One of those options is farm consultancy. The attraction there is the opportunities to keep learning. “You’re not restricted to one farm type or system, you’re continuously learning from the people you’re meeting.”


EMILY FRASER is 1 year into a Bachelor of Agricultural Science at Massey University. Once that is completed, her plan is to find employment on a farm to build up her practical knowledge before moving long-term into the seed and fertiliser sector or nutrition.

She agrees on the importance of formal education to achieving her goals but also on the need for “out and about learning by experience – that’s the kind of learning I find the most beneficial”.

Her advice to those considering tertiary study is to give it a go. “I didn’t come to university with much of a plan but now I am here it has opened my eyes to other opportunities and other paths I can take.”

Emily took 2 years off after high school. The accomplished equestrian travelled to Europe and rode horses there for 6 months before returning home and working in a racing stable. “Horses are definitely my main hobby but I want a career outside that.”


ZAC JOHNSTON is from North Otago, “born and bred” on a sheep and beef farm, and is 2 years into a Bachelor of Commerce (Agriculture) at Lincoln University. His long-term dream is farm ownership. “I love farming as a career, every aspect of it, particularly the hands-on, outdoors part.”

Education has been “pretty important” to him achieving his goals so far and has become easier to commit to as he has got further into it. “You’re studying what you’re interested in so it comes a lot easier.”

He is maintaining a broad focus in his studies at Lincoln so as not to close off future options – “There’s a lot of jobs that come out of my course so I’m just keeping it open at this stage.”

His advice to those considering tertiary education? “It’s only a few years and it can set you up for the rest of your life really. I hope to think you can then jump the pay packet in the long term and find yourself better jobs.”

COURTNEY BRAGG has spent 3 years studying towards a Bachelor of Management Studies majoring in agribusiness at the University of Waikato and hopes to continue her studies next year at honours level. A move into policy development appeals to her, “working with the farmers to make sure the policies are reasonable, compliant, something that is going to really benefit the farmers as well as be the kind of regulations that do need to come in”.

Born and raised in the Bay of Plenty on a dairy farm and kiwifruit orchard, Courtney enjoys returning to the family farm as much as possible “but for now it’s really cool to get out of my comfort zone”.

She sees tertiary education as “100 percent needed” for what she plans to do, but her advice to others is not to rush into it. “I took a year out after high school because there were so many things I could do that I didn’t really know what to do,” she says.

“At high school you’re so busy doing all sorts of things like sport and all that. When I had my year off I was at home quite a bit and helping out around the farm and that gave me a new appreciation for it. So have a look around and don’t rush into it.”

RORY HARRIGAN got hooked on agriculture after growing up on a lifestyle block near Feilding.
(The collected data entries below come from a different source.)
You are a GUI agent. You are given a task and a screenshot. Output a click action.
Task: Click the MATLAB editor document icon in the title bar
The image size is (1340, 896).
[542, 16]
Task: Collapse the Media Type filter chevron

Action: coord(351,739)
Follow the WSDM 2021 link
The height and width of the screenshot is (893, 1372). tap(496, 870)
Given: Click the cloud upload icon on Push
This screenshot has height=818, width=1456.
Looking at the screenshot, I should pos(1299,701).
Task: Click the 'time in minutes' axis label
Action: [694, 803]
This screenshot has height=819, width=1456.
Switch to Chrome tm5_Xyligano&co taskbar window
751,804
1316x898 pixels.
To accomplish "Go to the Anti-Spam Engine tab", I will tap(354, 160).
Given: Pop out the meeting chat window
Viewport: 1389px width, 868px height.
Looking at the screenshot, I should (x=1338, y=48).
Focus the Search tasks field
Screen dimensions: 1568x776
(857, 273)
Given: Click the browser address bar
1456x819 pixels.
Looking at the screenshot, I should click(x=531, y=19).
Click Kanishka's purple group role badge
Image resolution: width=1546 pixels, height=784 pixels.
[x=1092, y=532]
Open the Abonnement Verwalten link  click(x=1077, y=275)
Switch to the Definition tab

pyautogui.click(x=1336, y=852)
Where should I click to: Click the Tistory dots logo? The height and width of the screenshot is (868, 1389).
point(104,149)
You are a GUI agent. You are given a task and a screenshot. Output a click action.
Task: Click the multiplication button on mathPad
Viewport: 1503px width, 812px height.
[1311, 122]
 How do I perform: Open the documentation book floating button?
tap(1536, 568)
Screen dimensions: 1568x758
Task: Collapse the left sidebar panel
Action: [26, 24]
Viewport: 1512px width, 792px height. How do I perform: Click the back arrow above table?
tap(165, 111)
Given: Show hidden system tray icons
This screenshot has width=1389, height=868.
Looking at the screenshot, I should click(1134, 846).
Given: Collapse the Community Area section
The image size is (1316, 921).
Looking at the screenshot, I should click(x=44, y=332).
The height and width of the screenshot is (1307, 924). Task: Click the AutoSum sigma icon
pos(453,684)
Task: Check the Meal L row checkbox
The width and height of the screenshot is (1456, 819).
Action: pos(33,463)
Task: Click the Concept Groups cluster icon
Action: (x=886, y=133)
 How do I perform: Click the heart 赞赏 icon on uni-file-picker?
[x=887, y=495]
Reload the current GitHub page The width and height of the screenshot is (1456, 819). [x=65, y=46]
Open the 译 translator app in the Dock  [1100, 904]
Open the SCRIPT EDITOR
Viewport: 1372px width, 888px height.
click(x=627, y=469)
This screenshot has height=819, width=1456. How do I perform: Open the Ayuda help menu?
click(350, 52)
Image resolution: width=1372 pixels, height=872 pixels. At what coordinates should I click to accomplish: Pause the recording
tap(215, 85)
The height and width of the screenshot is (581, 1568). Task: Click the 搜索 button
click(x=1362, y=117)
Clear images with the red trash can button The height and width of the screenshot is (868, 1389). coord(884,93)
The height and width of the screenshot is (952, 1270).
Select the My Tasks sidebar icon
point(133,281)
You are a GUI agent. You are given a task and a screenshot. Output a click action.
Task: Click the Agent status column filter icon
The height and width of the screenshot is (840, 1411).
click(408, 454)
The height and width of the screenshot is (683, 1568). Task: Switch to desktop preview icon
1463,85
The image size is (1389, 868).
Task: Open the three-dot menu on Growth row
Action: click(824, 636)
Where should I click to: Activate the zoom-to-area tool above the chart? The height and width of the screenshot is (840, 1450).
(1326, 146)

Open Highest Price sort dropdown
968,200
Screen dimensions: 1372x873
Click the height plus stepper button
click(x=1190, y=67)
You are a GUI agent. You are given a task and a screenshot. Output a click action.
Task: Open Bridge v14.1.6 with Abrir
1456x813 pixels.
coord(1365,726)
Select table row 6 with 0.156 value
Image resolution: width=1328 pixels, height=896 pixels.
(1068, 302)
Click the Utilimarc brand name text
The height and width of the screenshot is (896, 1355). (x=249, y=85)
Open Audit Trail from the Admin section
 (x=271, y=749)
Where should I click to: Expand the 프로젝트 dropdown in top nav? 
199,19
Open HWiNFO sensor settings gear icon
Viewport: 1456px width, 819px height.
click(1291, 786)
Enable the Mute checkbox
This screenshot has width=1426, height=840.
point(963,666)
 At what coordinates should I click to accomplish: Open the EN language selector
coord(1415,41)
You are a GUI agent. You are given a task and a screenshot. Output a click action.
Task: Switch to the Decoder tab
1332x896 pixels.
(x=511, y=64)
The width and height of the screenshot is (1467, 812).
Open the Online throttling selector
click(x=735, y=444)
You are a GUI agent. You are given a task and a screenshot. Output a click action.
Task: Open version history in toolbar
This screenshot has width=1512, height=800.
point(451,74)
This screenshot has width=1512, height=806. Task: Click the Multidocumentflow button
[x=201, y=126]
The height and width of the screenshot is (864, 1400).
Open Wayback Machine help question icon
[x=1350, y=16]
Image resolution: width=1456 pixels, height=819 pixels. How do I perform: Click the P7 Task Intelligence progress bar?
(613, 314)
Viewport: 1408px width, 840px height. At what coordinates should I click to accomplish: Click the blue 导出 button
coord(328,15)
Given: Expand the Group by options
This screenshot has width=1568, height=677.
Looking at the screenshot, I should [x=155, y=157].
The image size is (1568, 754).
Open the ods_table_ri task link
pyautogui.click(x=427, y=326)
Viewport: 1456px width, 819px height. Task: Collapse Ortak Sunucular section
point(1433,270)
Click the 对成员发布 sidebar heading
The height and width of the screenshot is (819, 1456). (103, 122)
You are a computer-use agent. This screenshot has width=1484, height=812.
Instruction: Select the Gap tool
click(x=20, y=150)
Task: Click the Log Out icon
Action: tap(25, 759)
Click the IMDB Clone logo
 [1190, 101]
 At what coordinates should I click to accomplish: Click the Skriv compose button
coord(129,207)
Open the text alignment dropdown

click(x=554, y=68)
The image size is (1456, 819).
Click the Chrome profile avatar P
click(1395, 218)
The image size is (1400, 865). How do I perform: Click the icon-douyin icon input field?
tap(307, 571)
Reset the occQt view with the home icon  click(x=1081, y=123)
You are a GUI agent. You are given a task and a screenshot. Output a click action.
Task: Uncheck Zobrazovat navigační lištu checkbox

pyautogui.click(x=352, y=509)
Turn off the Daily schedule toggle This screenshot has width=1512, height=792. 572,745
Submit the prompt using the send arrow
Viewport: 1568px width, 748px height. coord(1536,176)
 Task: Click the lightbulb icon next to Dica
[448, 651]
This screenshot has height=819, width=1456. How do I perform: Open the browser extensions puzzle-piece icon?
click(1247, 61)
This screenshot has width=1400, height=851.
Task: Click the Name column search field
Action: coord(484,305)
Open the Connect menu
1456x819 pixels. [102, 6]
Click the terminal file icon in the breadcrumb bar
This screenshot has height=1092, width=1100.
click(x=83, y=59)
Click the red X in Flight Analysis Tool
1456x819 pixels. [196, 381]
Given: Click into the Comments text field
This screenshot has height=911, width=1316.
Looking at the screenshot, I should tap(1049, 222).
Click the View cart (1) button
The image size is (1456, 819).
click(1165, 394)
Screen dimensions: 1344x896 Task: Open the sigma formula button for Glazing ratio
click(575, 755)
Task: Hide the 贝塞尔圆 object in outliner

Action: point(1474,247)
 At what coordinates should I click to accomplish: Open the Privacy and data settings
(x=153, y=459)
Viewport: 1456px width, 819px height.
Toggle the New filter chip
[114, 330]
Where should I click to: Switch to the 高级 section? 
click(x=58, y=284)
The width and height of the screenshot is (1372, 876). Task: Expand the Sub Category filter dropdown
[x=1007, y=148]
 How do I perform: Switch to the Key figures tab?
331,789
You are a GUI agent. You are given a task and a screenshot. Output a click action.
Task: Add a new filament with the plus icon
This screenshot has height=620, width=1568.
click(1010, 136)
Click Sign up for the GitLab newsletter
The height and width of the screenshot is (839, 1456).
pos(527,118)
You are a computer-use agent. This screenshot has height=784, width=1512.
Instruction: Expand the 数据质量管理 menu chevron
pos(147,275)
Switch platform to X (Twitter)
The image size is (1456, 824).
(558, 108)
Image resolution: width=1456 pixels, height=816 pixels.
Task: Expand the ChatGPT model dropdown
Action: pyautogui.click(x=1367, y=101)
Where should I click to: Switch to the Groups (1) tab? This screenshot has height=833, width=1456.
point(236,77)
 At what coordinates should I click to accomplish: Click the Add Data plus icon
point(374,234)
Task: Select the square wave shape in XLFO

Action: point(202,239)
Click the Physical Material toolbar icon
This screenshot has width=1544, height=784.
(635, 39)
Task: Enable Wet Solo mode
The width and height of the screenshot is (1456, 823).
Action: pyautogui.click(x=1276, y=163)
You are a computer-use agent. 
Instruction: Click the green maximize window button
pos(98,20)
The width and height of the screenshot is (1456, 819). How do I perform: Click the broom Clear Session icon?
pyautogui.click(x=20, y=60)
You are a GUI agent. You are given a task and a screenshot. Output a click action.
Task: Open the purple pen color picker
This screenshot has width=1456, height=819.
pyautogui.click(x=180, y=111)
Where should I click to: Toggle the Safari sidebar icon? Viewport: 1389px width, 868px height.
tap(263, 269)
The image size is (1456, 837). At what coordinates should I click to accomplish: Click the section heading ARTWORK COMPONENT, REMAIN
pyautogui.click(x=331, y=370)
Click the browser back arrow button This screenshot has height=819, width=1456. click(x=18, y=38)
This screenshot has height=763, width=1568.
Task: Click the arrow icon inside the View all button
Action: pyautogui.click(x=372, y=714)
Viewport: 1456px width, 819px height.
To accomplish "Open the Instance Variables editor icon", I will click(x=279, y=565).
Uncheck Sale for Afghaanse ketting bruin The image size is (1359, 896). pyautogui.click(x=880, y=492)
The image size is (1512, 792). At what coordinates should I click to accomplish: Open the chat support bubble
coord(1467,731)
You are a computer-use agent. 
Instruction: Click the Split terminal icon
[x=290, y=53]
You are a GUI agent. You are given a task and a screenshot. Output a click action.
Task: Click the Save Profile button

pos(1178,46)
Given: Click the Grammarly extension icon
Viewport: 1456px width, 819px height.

He is finishing a 2-year cadetship at training farm Smedley Station and next year will begin 2 years of study at Lincoln University.

He wants his own farm one day “but that’s a long way off. In the medium term I’d like to get into a role in sheep and beef farming after university.”

He credits Smedley Station with giving him “really good, hands-on skills but also good theoretical knowledge to accompany that" by exposing him to the workings of a sheep, beef and deer farm that exists in both a commercial and training environment.

Education got him into Smedley, and now that experience has opened doors for him at Lincoln. “I’ve always had in my mind that it would be beneficial to go to university to get great exposure to different things and learn a bit more,” he says.

His advice to others is to “just get out there and meet different people and explore different options within agriculture. You need to put yourself out there a bit.

“I think it’s always worth being educated on different options around you because that can help you make a more informed decision, whether it’s on-farm or anything really. If you’ve got a bit of knowledge to accompany what you’re doing, it’s always going to help.”